In the late 1990s, Azerbaijan was one of the strangest places I’d ever been. On the flight over, business class was packed with oil executives, while the seven of us travelling economy had the rest of the aircraft for ourselves. We landed at an airport cocooned in biting fog, and it was only after I was through customs that I discovered that it was one of the few international airports that didn’t have radar. I faced oil fields burning off in the Caspian Sea, the detritus of the Soviet Union slowly crumbling on every corner, and an absolute refusal to serve me anything that didn’t have meat in from every waiter that I met. Staying in the apartment of an absent apparatchik, I fell asleep every night uneasily amongst cheap varnished furniture and the smell of hair oil. I had no idea what the hell was going on.
My favourite bicycle pimp Simon Ostrovsky was based in Azerbaijan for a couple of years and has a far better grasp of what’s going on, although even he tends to look confused in the two reports he’s just filed for Al-Jazeera.
This first segment is sadly familiar to anybody with an interest in freedom of expression in post-Soviet countries – well, familiar apart from the story of the journalist who sewed his mouth shut as a prison protest – and that familiarity means that it’s unlikely to set the world on fire. Reporters without Borders reports that the “[Azerbaijan] regime frequently uses violence and threats against the media and the country came near the bottom of the 2006 worldwide press freedom index”, and Amnesty has more information on attacks on journalists.
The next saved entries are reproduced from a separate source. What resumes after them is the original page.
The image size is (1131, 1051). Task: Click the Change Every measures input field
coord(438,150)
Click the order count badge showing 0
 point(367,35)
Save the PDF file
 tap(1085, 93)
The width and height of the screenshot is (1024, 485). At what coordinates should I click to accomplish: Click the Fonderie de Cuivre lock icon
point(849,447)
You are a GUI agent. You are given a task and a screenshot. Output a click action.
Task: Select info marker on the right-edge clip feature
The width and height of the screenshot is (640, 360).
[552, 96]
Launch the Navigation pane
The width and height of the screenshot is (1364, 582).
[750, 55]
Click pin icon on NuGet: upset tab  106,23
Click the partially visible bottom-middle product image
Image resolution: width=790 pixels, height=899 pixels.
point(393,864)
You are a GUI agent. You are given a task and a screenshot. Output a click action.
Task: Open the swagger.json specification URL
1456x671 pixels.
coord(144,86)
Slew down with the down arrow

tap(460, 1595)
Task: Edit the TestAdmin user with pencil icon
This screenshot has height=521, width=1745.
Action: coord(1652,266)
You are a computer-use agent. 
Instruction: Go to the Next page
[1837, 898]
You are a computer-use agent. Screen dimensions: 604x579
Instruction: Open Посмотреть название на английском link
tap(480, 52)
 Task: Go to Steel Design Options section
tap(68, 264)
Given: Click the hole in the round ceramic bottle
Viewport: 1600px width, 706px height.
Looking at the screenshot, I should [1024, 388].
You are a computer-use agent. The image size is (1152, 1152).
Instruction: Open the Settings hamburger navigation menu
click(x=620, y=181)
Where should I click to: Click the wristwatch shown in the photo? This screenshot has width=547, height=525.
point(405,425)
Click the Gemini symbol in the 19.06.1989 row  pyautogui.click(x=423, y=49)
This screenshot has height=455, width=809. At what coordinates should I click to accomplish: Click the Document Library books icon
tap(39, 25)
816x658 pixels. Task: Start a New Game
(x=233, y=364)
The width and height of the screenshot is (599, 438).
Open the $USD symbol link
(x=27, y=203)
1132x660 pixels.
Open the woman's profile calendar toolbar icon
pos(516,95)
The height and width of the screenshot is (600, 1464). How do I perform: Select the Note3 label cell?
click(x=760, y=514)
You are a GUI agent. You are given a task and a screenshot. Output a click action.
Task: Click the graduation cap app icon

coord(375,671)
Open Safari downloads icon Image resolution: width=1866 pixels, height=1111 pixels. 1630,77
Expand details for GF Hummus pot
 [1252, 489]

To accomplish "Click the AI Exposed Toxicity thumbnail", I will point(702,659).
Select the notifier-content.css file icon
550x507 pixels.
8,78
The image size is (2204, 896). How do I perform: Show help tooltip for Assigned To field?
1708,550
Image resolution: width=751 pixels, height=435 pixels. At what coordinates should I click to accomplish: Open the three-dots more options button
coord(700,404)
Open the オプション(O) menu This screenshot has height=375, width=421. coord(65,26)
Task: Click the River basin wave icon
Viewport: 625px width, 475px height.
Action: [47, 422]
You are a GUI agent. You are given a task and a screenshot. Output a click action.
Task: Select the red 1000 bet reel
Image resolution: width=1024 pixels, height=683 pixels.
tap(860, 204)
This is bothersome because the Caspian Sea is only going to become more important in the near future, and the lack of a healthy media in Azerbaijan can only contribute to its instability. The internet remains relatively accessible, though, but even Global Voices Online can’t track down any Azeri bloggers; perhaps the forthcoming elections might spur a bit more activity.
This segment is much more substantial – Iranian broadcasters pushing their signals deep into Azerbaijan in a David and Goliath propaganda war. For those that don’t know, Iran has a substantial Azeri minority – up to a third of the Iranian population and perhaps twice the size of the population of Azerbaijan itself – and Azerbaijan hosts a number of refugees from the Islamic Republic next door. This one has it all – religion, nationalism, technology, oil – and you can probably guess how the story goes from there.
Now, President Ilham Aliyev met with Dubya in April 2006, and the report specifically mentions that the US has been slow to provide media funding as part of its support. So the question for all you conspiracy theorists out there is this: what’s more in the interests of the US right now, considering who lives next door – a corrupt and authoritarian leadership which can keep a tight grip on the country, or a more free but probably equally unstable nascent democracy in the region? Watch this space, and watch the clips – how often does Azerbaijan get 30 minutes on a mainstream news channel?